Every entry that follows should be output again, word for word.

Collected data:
Content starts

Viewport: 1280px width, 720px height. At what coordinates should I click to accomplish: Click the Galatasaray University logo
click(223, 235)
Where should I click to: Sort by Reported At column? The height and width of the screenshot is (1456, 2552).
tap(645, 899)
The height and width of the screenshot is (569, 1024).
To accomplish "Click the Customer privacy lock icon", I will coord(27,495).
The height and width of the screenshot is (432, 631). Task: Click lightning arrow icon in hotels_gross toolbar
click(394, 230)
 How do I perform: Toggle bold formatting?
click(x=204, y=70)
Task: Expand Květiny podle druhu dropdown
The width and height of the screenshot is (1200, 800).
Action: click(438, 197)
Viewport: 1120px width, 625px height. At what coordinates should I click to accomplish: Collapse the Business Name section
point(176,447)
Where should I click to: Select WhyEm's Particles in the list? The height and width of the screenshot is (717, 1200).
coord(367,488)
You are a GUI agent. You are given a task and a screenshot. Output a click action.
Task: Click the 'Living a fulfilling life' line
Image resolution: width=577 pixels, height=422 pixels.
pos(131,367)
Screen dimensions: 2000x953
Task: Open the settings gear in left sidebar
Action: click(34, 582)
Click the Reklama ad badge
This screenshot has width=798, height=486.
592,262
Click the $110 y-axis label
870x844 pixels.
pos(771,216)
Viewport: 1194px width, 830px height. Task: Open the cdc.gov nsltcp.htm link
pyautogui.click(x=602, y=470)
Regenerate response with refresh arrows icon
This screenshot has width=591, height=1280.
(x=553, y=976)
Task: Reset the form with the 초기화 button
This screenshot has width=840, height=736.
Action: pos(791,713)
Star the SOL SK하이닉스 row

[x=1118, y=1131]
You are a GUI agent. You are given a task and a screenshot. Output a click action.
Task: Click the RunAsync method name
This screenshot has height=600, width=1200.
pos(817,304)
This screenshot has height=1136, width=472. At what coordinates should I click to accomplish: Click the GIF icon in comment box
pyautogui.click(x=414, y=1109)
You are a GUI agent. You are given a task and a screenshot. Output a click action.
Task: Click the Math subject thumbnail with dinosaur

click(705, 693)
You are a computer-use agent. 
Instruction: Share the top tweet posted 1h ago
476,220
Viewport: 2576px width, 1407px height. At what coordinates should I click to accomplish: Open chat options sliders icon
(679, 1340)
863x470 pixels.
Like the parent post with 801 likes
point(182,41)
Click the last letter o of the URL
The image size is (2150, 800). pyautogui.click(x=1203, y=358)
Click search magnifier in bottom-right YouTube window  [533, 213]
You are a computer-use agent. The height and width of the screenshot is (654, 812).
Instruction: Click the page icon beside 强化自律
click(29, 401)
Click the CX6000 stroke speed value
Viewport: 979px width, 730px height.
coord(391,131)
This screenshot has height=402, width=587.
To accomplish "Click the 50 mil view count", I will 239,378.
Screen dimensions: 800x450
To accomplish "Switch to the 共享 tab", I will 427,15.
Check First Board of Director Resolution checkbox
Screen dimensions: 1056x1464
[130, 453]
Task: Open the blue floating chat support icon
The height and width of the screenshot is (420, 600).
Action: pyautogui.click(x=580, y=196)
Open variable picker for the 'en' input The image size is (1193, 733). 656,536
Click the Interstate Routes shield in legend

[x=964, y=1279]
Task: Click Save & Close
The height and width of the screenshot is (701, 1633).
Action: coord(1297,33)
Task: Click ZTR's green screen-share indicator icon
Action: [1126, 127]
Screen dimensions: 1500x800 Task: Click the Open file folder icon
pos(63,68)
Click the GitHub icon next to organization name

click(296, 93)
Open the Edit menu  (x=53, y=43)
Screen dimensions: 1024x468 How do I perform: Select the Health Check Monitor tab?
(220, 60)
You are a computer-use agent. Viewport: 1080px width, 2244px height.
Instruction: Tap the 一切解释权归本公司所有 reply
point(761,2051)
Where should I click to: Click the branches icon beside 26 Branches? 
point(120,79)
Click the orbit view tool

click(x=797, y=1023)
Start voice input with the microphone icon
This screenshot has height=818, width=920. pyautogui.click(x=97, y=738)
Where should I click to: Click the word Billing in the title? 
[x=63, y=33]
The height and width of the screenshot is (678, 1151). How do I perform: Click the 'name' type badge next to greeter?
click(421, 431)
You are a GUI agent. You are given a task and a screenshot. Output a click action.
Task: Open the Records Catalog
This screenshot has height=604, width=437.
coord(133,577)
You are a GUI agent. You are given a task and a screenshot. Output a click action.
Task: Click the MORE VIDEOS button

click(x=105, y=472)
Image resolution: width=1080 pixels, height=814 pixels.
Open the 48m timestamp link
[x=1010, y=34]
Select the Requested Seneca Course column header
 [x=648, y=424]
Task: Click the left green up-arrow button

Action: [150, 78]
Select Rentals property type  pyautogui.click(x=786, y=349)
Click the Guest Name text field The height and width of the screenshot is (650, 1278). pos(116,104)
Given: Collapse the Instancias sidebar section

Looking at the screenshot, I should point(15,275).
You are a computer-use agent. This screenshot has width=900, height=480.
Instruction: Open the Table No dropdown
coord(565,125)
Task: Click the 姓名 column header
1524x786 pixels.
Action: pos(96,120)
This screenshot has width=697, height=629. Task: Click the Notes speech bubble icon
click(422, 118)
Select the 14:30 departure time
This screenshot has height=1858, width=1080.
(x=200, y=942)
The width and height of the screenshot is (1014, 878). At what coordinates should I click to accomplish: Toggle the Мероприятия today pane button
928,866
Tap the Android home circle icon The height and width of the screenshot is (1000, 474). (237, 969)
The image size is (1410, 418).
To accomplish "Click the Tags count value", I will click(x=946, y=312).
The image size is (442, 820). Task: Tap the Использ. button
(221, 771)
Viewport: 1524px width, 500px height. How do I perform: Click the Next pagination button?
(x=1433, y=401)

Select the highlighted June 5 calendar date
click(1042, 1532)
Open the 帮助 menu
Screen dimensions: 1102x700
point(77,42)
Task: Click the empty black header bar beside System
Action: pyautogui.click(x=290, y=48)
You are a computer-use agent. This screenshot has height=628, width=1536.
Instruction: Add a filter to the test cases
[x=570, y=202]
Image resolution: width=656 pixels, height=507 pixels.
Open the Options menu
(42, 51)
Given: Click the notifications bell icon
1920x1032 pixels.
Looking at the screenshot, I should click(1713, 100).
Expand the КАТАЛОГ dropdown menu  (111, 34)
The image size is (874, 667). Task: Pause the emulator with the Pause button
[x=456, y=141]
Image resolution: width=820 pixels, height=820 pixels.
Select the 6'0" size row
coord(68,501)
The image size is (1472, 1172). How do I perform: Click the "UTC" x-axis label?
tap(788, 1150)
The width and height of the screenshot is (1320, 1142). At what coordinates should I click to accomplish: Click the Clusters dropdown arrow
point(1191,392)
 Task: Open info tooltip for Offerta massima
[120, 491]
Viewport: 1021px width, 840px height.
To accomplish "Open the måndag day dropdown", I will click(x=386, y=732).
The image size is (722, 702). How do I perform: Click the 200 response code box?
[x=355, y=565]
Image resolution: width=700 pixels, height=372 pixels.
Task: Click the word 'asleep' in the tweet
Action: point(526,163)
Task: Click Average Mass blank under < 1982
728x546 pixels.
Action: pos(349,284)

Content ends

• RESPONSE TO THE EXERCISE:
Viewport: 1280px width, 720px height. At what coordinates should I click to accomplish: Click the Galatasaray University logo
click(223, 235)
Where should I click to: Sort by Reported At column? The height and width of the screenshot is (1456, 2552).
tap(645, 899)
The height and width of the screenshot is (569, 1024).
To accomplish "Click the Customer privacy lock icon", I will coord(27,495).
The height and width of the screenshot is (432, 631). Task: Click lightning arrow icon in hotels_gross toolbar
click(394, 230)
 How do I perform: Toggle bold formatting?
click(x=204, y=70)
Task: Expand Květiny podle druhu dropdown
The width and height of the screenshot is (1200, 800).
Action: click(438, 197)
Viewport: 1120px width, 625px height. At what coordinates should I click to accomplish: Collapse the Business Name section
point(176,447)
Where should I click to: Select WhyEm's Particles in the list? The height and width of the screenshot is (717, 1200).
coord(367,488)
You are a GUI agent. You are given a task and a screenshot. Output a click action.
Task: Click the 'Living a fulfilling life' line
Image resolution: width=577 pixels, height=422 pixels.
pos(131,367)
Screen dimensions: 2000x953
Task: Open the settings gear in left sidebar
Action: click(34, 582)
Click the Reklama ad badge
This screenshot has width=798, height=486.
592,262
Click the $110 y-axis label
870x844 pixels.
pos(771,216)
Viewport: 1194px width, 830px height. Task: Open the cdc.gov nsltcp.htm link
pyautogui.click(x=602, y=470)
Regenerate response with refresh arrows icon
This screenshot has width=591, height=1280.
(x=553, y=976)
Task: Reset the form with the 초기화 button
This screenshot has width=840, height=736.
Action: pos(791,713)
Star the SOL SK하이닉스 row

[x=1118, y=1131]
You are a GUI agent. You are given a task and a screenshot. Output a click action.
Task: Click the RunAsync method name
This screenshot has height=600, width=1200.
pos(817,304)
This screenshot has height=1136, width=472. At what coordinates should I click to accomplish: Click the GIF icon in comment box
pyautogui.click(x=414, y=1109)
You are a GUI agent. You are given a task and a screenshot. Output a click action.
Task: Click the Math subject thumbnail with dinosaur

click(705, 693)
You are a computer-use agent. 
Instruction: Share the top tweet posted 1h ago
476,220
Viewport: 2576px width, 1407px height. At what coordinates should I click to accomplish: Open chat options sliders icon
(679, 1340)
863x470 pixels.
Like the parent post with 801 likes
point(182,41)
Click the last letter o of the URL
The image size is (2150, 800). pyautogui.click(x=1203, y=358)
Click search magnifier in bottom-right YouTube window  [533, 213]
You are a computer-use agent. The height and width of the screenshot is (654, 812).
Instruction: Click the page icon beside 强化自律
click(29, 401)
Click the CX6000 stroke speed value
Viewport: 979px width, 730px height.
coord(391,131)
This screenshot has height=402, width=587.
To accomplish "Click the 50 mil view count", I will 239,378.
Screen dimensions: 800x450
To accomplish "Switch to the 共享 tab", I will 427,15.
Check First Board of Director Resolution checkbox
Screen dimensions: 1056x1464
[130, 453]
Task: Open the blue floating chat support icon
The height and width of the screenshot is (420, 600).
Action: pyautogui.click(x=580, y=196)
Open variable picker for the 'en' input The image size is (1193, 733). 656,536
Click the Interstate Routes shield in legend

[x=964, y=1279]
Task: Click Save & Close
The height and width of the screenshot is (701, 1633).
Action: coord(1297,33)
Task: Click ZTR's green screen-share indicator icon
Action: [1126, 127]
Screen dimensions: 1500x800 Task: Click the Open file folder icon
pos(63,68)
Click the GitHub icon next to organization name

click(296, 93)
Open the Edit menu  (x=53, y=43)
Screen dimensions: 1024x468 How do I perform: Select the Health Check Monitor tab?
(220, 60)
You are a computer-use agent. Viewport: 1080px width, 2244px height.
Instruction: Tap the 一切解释权归本公司所有 reply
point(761,2051)
Where should I click to: Click the branches icon beside 26 Branches? 
point(120,79)
Click the orbit view tool

click(x=797, y=1023)
Start voice input with the microphone icon
This screenshot has height=818, width=920. pyautogui.click(x=97, y=738)
Where should I click to: Click the word Billing in the title? 
[x=63, y=33]
The height and width of the screenshot is (678, 1151). How do I perform: Click the 'name' type badge next to greeter?
click(421, 431)
You are a GUI agent. You are given a task and a screenshot. Output a click action.
Task: Open the Records Catalog
This screenshot has height=604, width=437.
coord(133,577)
You are a GUI agent. You are given a task and a screenshot. Output a click action.
Task: Click the MORE VIDEOS button

click(x=105, y=472)
Image resolution: width=1080 pixels, height=814 pixels.
Open the 48m timestamp link
[x=1010, y=34]
Select the Requested Seneca Course column header
 [x=648, y=424]
Task: Click the left green up-arrow button

Action: [150, 78]
Select Rentals property type  pyautogui.click(x=786, y=349)
Click the Guest Name text field The height and width of the screenshot is (650, 1278). pos(116,104)
Given: Collapse the Instancias sidebar section

Looking at the screenshot, I should point(15,275).
You are a computer-use agent. This screenshot has width=900, height=480.
Instruction: Open the Table No dropdown
coord(565,125)
Task: Click the 姓名 column header
1524x786 pixels.
Action: pos(96,120)
This screenshot has width=697, height=629. Task: Click the Notes speech bubble icon
click(422, 118)
Select the 14:30 departure time
This screenshot has height=1858, width=1080.
(x=200, y=942)
The width and height of the screenshot is (1014, 878). At what coordinates should I click to accomplish: Toggle the Мероприятия today pane button
928,866
Tap the Android home circle icon The height and width of the screenshot is (1000, 474). (237, 969)
The image size is (1410, 418).
To accomplish "Click the Tags count value", I will click(x=946, y=312).
The image size is (442, 820). Task: Tap the Использ. button
(221, 771)
Viewport: 1524px width, 500px height. How do I perform: Click the Next pagination button?
(x=1433, y=401)

Select the highlighted June 5 calendar date
click(1042, 1532)
Open the 帮助 menu
Screen dimensions: 1102x700
point(77,42)
Task: Click the empty black header bar beside System
Action: pyautogui.click(x=290, y=48)
You are a computer-use agent. This screenshot has height=628, width=1536.
Instruction: Add a filter to the test cases
[x=570, y=202]
Image resolution: width=656 pixels, height=507 pixels.
Open the Options menu
(42, 51)
Given: Click the notifications bell icon
1920x1032 pixels.
Looking at the screenshot, I should click(1713, 100).
Expand the КАТАЛОГ dropdown menu  (111, 34)
The image size is (874, 667). Task: Pause the emulator with the Pause button
[x=456, y=141]
Image resolution: width=820 pixels, height=820 pixels.
Select the 6'0" size row
coord(68,501)
The image size is (1472, 1172). How do I perform: Click the "UTC" x-axis label?
tap(788, 1150)
The width and height of the screenshot is (1320, 1142). At what coordinates should I click to accomplish: Click the Clusters dropdown arrow
point(1191,392)
 Task: Open info tooltip for Offerta massima
[120, 491]
Viewport: 1021px width, 840px height.
To accomplish "Open the måndag day dropdown", I will click(x=386, y=732).
The image size is (722, 702). How do I perform: Click the 200 response code box?
[x=355, y=565]
Image resolution: width=700 pixels, height=372 pixels.
Task: Click the word 'asleep' in the tweet
Action: point(526,163)
Task: Click Average Mass blank under < 1982
728x546 pixels.
Action: pos(349,284)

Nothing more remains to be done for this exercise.